Given instruction: Recast every line of the items below as a Markdown table with the columns "No." and "Line". Number the rows in order and leave out blank lines.

§ §

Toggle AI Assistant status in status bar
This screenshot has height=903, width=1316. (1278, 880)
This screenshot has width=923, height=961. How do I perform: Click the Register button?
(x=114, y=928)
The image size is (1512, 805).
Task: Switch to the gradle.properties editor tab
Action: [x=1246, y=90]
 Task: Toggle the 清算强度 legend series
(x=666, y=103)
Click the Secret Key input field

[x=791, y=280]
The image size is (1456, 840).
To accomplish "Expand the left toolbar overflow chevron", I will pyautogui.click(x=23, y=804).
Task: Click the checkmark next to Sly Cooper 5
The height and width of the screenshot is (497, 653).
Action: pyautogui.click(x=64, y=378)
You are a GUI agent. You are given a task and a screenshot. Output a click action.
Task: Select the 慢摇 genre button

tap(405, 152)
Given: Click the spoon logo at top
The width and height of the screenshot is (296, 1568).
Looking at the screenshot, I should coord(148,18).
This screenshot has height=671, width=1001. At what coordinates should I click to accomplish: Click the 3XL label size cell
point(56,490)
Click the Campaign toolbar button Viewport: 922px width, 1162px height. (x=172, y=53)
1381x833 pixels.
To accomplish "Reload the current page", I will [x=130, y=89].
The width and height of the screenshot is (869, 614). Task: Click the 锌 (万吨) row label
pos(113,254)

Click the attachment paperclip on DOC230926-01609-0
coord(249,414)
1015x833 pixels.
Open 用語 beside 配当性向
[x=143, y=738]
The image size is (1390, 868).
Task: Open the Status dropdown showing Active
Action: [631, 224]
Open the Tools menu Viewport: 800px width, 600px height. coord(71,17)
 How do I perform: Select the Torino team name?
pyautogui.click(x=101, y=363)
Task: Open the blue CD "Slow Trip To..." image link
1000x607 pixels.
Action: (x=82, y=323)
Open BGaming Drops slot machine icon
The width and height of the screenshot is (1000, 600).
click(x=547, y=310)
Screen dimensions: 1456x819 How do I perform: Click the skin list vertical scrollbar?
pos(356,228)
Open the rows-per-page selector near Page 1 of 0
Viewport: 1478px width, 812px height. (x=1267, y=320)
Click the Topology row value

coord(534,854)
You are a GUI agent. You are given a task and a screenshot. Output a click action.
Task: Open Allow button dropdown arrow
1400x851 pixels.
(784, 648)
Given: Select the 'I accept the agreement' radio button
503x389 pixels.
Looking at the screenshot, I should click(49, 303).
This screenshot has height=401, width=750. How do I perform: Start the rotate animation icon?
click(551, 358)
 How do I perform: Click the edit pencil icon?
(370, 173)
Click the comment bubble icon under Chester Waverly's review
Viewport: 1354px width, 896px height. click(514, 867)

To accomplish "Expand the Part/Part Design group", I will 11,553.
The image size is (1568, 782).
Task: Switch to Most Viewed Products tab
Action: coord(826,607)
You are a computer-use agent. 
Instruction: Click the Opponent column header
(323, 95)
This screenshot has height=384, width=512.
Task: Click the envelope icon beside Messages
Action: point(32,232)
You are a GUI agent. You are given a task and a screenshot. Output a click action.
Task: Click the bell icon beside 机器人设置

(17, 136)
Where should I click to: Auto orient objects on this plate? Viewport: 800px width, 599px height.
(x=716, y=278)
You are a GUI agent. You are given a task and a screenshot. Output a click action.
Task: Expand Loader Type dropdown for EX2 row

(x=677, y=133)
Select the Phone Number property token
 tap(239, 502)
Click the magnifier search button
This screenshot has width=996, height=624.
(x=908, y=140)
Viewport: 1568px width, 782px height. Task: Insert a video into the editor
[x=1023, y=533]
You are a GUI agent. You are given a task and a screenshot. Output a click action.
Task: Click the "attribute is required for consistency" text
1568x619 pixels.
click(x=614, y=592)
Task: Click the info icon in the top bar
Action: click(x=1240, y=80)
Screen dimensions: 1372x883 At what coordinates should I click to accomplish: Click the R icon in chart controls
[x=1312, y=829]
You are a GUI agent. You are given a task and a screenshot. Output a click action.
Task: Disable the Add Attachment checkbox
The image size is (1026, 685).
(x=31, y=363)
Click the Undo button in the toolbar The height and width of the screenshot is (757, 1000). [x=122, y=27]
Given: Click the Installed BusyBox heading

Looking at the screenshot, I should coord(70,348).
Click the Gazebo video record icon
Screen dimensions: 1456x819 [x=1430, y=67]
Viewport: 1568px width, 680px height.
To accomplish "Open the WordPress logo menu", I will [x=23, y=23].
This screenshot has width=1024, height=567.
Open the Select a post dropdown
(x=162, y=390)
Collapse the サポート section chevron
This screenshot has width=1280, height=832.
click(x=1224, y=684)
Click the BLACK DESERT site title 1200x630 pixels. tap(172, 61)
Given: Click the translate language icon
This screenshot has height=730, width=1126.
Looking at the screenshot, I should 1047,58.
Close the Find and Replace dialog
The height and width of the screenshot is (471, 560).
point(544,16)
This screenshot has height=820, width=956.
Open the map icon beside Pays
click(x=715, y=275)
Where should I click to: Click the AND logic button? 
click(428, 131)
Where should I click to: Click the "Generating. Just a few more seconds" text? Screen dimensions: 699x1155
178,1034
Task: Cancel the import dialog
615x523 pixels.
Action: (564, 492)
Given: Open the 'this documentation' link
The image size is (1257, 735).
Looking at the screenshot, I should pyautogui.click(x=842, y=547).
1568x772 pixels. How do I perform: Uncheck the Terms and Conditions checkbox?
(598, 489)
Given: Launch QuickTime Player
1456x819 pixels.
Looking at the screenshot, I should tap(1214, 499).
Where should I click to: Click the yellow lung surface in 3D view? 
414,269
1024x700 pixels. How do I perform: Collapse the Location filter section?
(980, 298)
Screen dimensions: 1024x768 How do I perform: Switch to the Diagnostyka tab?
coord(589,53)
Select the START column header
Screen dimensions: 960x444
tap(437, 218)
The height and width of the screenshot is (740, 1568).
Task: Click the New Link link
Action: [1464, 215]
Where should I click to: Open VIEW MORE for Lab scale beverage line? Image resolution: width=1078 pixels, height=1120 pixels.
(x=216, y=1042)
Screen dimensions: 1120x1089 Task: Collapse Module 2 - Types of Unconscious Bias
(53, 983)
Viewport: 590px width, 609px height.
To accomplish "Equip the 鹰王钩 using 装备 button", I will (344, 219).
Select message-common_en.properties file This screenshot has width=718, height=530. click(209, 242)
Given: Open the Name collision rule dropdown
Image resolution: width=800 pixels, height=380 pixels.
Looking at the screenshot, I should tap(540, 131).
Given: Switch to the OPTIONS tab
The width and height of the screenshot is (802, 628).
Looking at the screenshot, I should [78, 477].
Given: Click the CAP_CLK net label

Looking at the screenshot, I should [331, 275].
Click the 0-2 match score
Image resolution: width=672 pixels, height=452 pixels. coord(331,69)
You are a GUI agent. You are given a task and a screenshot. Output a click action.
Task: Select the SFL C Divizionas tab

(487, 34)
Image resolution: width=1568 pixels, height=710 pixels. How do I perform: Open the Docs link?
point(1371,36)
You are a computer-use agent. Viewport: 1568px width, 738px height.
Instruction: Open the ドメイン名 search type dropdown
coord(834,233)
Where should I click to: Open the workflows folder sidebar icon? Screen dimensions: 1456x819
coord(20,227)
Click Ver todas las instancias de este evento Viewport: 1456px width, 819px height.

§ §

Exercise solution:
| No. | Line |
|---|---|
| 1 | Toggle AI Assistant status in status bar |
| 2 | This screenshot has height=903, width=1316. (1278, 880) |
| 3 | This screenshot has width=923, height=961. How do I perform: Click the Register button? |
| 4 | (x=114, y=928) |
| 5 | The image size is (1512, 805). |
| 6 | Task: Switch to the gradle.properties editor tab |
| 7 | Action: [x=1246, y=90] |
| 8 |  Task: Toggle the 清算强度 legend series |
| 9 | (x=666, y=103) |
| 10 | Click the Secret Key input field |
| 11 | [x=791, y=280] |
| 12 | The image size is (1456, 840). |
| 13 | To accomplish "Expand the left toolbar overflow chevron", I will pyautogui.click(x=23, y=804). |
| 14 | Task: Click the checkmark next to Sly Cooper 5 |
| 15 | The height and width of the screenshot is (497, 653). |
| 16 | Action: pyautogui.click(x=64, y=378) |
| 17 | You are a GUI agent. You are given a task and a screenshot. Output a click action. |
| 18 | Task: Select the 慢摇 genre button |
| 19 | tap(405, 152) |
| 20 | Given: Click the spoon logo at top |
| 21 | The width and height of the screenshot is (296, 1568). |
| 22 | Looking at the screenshot, I should coord(148,18). |
| 23 | This screenshot has height=671, width=1001. At what coordinates should I click to accomplish: Click the 3XL label size cell |
| 24 | point(56,490) |
| 25 | Click the Campaign toolbar button Viewport: 922px width, 1162px height. (x=172, y=53) |
| 26 | 1381x833 pixels. |
| 27 | To accomplish "Reload the current page", I will [x=130, y=89]. |
| 28 | The width and height of the screenshot is (869, 614). Task: Click the 锌 (万吨) row label |
| 29 | pos(113,254) |
| 30 | Click the attachment paperclip on DOC230926-01609-0 |
| 31 | coord(249,414) |
| 32 | 1015x833 pixels. |
| 33 | Open 用語 beside 配当性向 |
| 34 | [x=143, y=738] |
| 35 | The image size is (1390, 868). |
| 36 | Task: Open the Status dropdown showing Active |
| 37 | Action: [631, 224] |
| 38 | Open the Tools menu Viewport: 800px width, 600px height. coord(71,17) |
| 39 |  How do I perform: Select the Torino team name? |
| 40 | pyautogui.click(x=101, y=363) |
| 41 | Task: Open the blue CD "Slow Trip To..." image link |
| 42 | 1000x607 pixels. |
| 43 | Action: (x=82, y=323) |
| 44 | Open BGaming Drops slot machine icon |
| 45 | The width and height of the screenshot is (1000, 600). |
| 46 | click(x=547, y=310) |
| 47 | Screen dimensions: 1456x819 How do I perform: Click the skin list vertical scrollbar? |
| 48 | pos(356,228) |
| 49 | Open the rows-per-page selector near Page 1 of 0 |
| 50 | Viewport: 1478px width, 812px height. (x=1267, y=320) |
| 51 | Click the Topology row value |
| 52 | coord(534,854) |
| 53 | You are a GUI agent. You are given a task and a screenshot. Output a click action. |
| 54 | Task: Open Allow button dropdown arrow |
| 55 | 1400x851 pixels. |
| 56 | (784, 648) |
| 57 | Given: Select the 'I accept the agreement' radio button |
| 58 | 503x389 pixels. |
| 59 | Looking at the screenshot, I should click(49, 303). |
| 60 | This screenshot has height=401, width=750. How do I perform: Start the rotate animation icon? |
| 61 | click(551, 358) |
| 62 |  How do I perform: Click the edit pencil icon? |
| 63 | (370, 173) |
| 64 | Click the comment bubble icon under Chester Waverly's review |
| 65 | Viewport: 1354px width, 896px height. click(514, 867) |
| 66 | To accomplish "Expand the Part/Part Design group", I will 11,553. |
| 67 | The image size is (1568, 782). |
| 68 | Task: Switch to Most Viewed Products tab |
| 69 | Action: coord(826,607) |
| 70 | You are a computer-use agent.  |
| 71 | Instruction: Click the Opponent column header |
| 72 | (323, 95) |
| 73 | This screenshot has height=384, width=512. |
| 74 | Task: Click the envelope icon beside Messages |
| 75 | Action: point(32,232) |
| 76 | You are a GUI agent. You are given a task and a screenshot. Output a click action. |
| 77 | Task: Click the bell icon beside 机器人设置 |
| 78 | (17, 136) |
| 79 | Where should I click to: Auto orient objects on this plate? Viewport: 800px width, 599px height. |
| 80 | (x=716, y=278) |
| 81 | You are a GUI agent. You are given a task and a screenshot. Output a click action. |
| 82 | Task: Expand Loader Type dropdown for EX2 row |
| 83 | (x=677, y=133) |
| 84 | Select the Phone Number property token |
| 85 |  tap(239, 502) |
| 86 | Click the magnifier search button |
| 87 | This screenshot has width=996, height=624. |
| 88 | (x=908, y=140) |
| 89 | Viewport: 1568px width, 782px height. Task: Insert a video into the editor |
| 90 | [x=1023, y=533] |
| 91 | You are a GUI agent. You are given a task and a screenshot. Output a click action. |
| 92 | Task: Click the "attribute is required for consistency" text |
| 93 | 1568x619 pixels. |
| 94 | click(x=614, y=592) |
| 95 | Task: Click the info icon in the top bar |
| 96 | Action: click(x=1240, y=80) |
| 97 | Screen dimensions: 1372x883 At what coordinates should I click to accomplish: Click the R icon in chart controls |
| 98 | [x=1312, y=829] |
| 99 | You are a GUI agent. You are given a task and a screenshot. Output a click action. |
| 100 | Task: Disable the Add Attachment checkbox |
| 101 | The image size is (1026, 685). |
| 102 | (x=31, y=363) |
| 103 | Click the Undo button in the toolbar The height and width of the screenshot is (757, 1000). [x=122, y=27] |
| 104 | Given: Click the Installed BusyBox heading |
| 105 | Looking at the screenshot, I should coord(70,348). |
| 106 | Click the Gazebo video record icon |
| 107 | Screen dimensions: 1456x819 [x=1430, y=67] |
| 108 | Viewport: 1568px width, 680px height. |
| 109 | To accomplish "Open the WordPress logo menu", I will [x=23, y=23]. |
| 110 | This screenshot has width=1024, height=567. |
| 111 | Open the Select a post dropdown |
| 112 | (x=162, y=390) |
| 113 | Collapse the サポート section chevron |
| 114 | This screenshot has width=1280, height=832. |
| 115 | click(x=1224, y=684) |
| 116 | Click the BLACK DESERT site title 1200x630 pixels. tap(172, 61) |
| 117 | Given: Click the translate language icon |
| 118 | This screenshot has height=730, width=1126. |
| 119 | Looking at the screenshot, I should 1047,58. |
| 120 | Close the Find and Replace dialog |
| 121 | The height and width of the screenshot is (471, 560). |
| 122 | point(544,16) |
| 123 | This screenshot has height=820, width=956. |
| 124 | Open the map icon beside Pays |
| 125 | click(x=715, y=275) |
| 126 | Where should I click to: Click the AND logic button?  |
| 127 | click(428, 131) |
| 128 | Where should I click to: Click the "Generating. Just a few more seconds" text? Screen dimensions: 699x1155 |
| 129 | 178,1034 |
| 130 | Task: Cancel the import dialog |
| 131 | 615x523 pixels. |
| 132 | Action: (564, 492) |
| 133 | Given: Open the 'this documentation' link |
| 134 | The image size is (1257, 735). |
| 135 | Looking at the screenshot, I should pyautogui.click(x=842, y=547). |
| 136 | 1568x772 pixels. How do I perform: Uncheck the Terms and Conditions checkbox? |
| 137 | (598, 489) |
| 138 | Given: Launch QuickTime Player |
| 139 | 1456x819 pixels. |
| 140 | Looking at the screenshot, I should tap(1214, 499). |
| 141 | Where should I click to: Click the yellow lung surface in 3D view?  |
| 142 | 414,269 |
| 143 | 1024x700 pixels. How do I perform: Collapse the Location filter section? |
| 144 | (980, 298) |
| 145 | Screen dimensions: 1024x768 How do I perform: Switch to the Diagnostyka tab? |
| 146 | coord(589,53) |
| 147 | Select the START column header |
| 148 | Screen dimensions: 960x444 |
| 149 | tap(437, 218) |
| 150 | The height and width of the screenshot is (740, 1568). |
| 151 | Task: Click the New Link link |
| 152 | Action: [1464, 215] |
| 153 | Where should I click to: Open VIEW MORE for Lab scale beverage line? Image resolution: width=1078 pixels, height=1120 pixels. |
| 154 | (x=216, y=1042) |
| 155 | Screen dimensions: 1120x1089 Task: Collapse Module 2 - Types of Unconscious Bias |
| 156 | (53, 983) |
| 157 | Viewport: 590px width, 609px height. |
| 158 | To accomplish "Equip the 鹰王钩 using 装备 button", I will (344, 219). |
| 159 | Select message-common_en.properties file This screenshot has width=718, height=530. click(209, 242) |
| 160 | Given: Open the Name collision rule dropdown |
| 161 | Image resolution: width=800 pixels, height=380 pixels. |
| 162 | Looking at the screenshot, I should tap(540, 131). |
| 163 | Given: Switch to the OPTIONS tab |
| 164 | The width and height of the screenshot is (802, 628). |
| 165 | Looking at the screenshot, I should [78, 477]. |
| 166 | Given: Click the CAP_CLK net label |
| 167 | Looking at the screenshot, I should [331, 275]. |
| 168 | Click the 0-2 match score |
| 169 | Image resolution: width=672 pixels, height=452 pixels. coord(331,69) |
| 170 | You are a GUI agent. You are given a task and a screenshot. Output a click action. |
| 171 | Task: Select the SFL C Divizionas tab |
| 172 | (487, 34) |
| 173 | Image resolution: width=1568 pixels, height=710 pixels. How do I perform: Open the Docs link? |
| 174 | point(1371,36) |
| 175 | You are a computer-use agent. Viewport: 1568px width, 738px height. |
| 176 | Instruction: Open the ドメイン名 search type dropdown |
| 177 | coord(834,233) |
| 178 | Where should I click to: Open the workflows folder sidebar icon? Screen dimensions: 1456x819 |
| 179 | coord(20,227) |
| 180 | Click Ver todas las instancias de este evento Viewport: 1456px width, 819px height. |